It’s Christmas Eve and the drummer and I are on a bus, again. We’re visiting my family this time. The drummer wakes up from napping, peels his cheek off the cold window and says, “I just dreamt that we ruined your sister’s engagement.” Taking it as a sign, I text her for the fifth time, “We’ll be there in 30 minutes.”
The back story.
December 20: My big sister and her boyfriend arrive at my parents’ house for the holidays.
December 22: My sister’s boyfriend, a history buff, tells her he’d like to take a driving and walking tour of Pennsylvania’s historic Valley Forge park on Christmas Eve day. We spent every winter of our childhood there, sledding down rolling hills.
Morning, December 23: Over the phone, my sister agrees to pick the drummer and I up from the Valley Forge bus depot at 10:30 AM the next day. She mentions the park tour. I invite us along. Sounds fun.
Evening, December 23: The history buff asks my parents for permission to marry my sister and shows them a big, round diamond, but no ring. He’d rather wait for her to choose the setting. Smart. He plans to propose at the park. It would be more romantic if the drummer and I weren’t watching from the back seat when he does so.
12:01 AM, December 24: With my sister finally asleep, my dad calls me. Seeing the caller ID and time, I imagine some awful tragedy at the other end. I answer, yelp at the good news and agree to feign exhaustion rather than go to the park.

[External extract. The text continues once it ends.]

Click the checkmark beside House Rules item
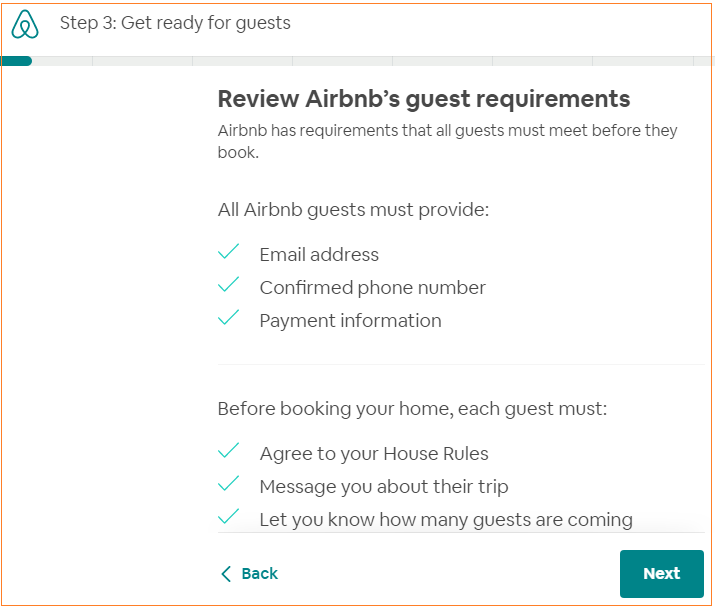This screenshot has width=715, height=607. tap(229, 451)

8:00 AM, December 24: New York and Philadelphia are being pelted with freezing rain. The loudspeaker in Manhattan’s Port Authority announces a delay. Our bus arrives an hour late and the remainder of the morning is spent frantically texting estimated arrival times–adjusted for traffic–in hopes of leaving my sister enough daylight for the park tour; hence the nightmare.
12:30 PM, December 24: We make it. While my sister takes us home, the history buff covertly checks Doppler weather maps on his Blackberry, waiting for the rain to lift. My sister, unsuspecting, supremely tough, and philosophical without meaning to be, drops us off, tightens the lace to her Bernardo Sahara Boot and says, “It’s just rain, let’s go anyway.”
It didn’t strike me at the time, but it seems fitting mention that the Bernardo Company has had an enviably long and happy life. It was founded in 1947 by Bernard Rudofsky, a designer who bucked the trends in favor of lasting motifs and shaping a shoe with the form of a person’s foot in mind. A good choice on my sister’s part.
So go they do, propose he does (the rain even let up), and their new life begins. From the second they step in the back door of our parents’ house, officially engaged, my head is swimming with dainty wedding details, including delicate white lace heels.
A few days later, despite wedding plans flying, my enduring vision of them doesn’t include the fancy, clean, elegance of their upcoming nuptials. It’s my sister and her fiancé, damp with rain and mud, faces flushed, both wearing the kind of boots that will be around–muddied and left in the hall, then cleaned and muddied, again and again–as they build a life together, complete with bad weather and a fretting, loving, and enduringly inconvenient family.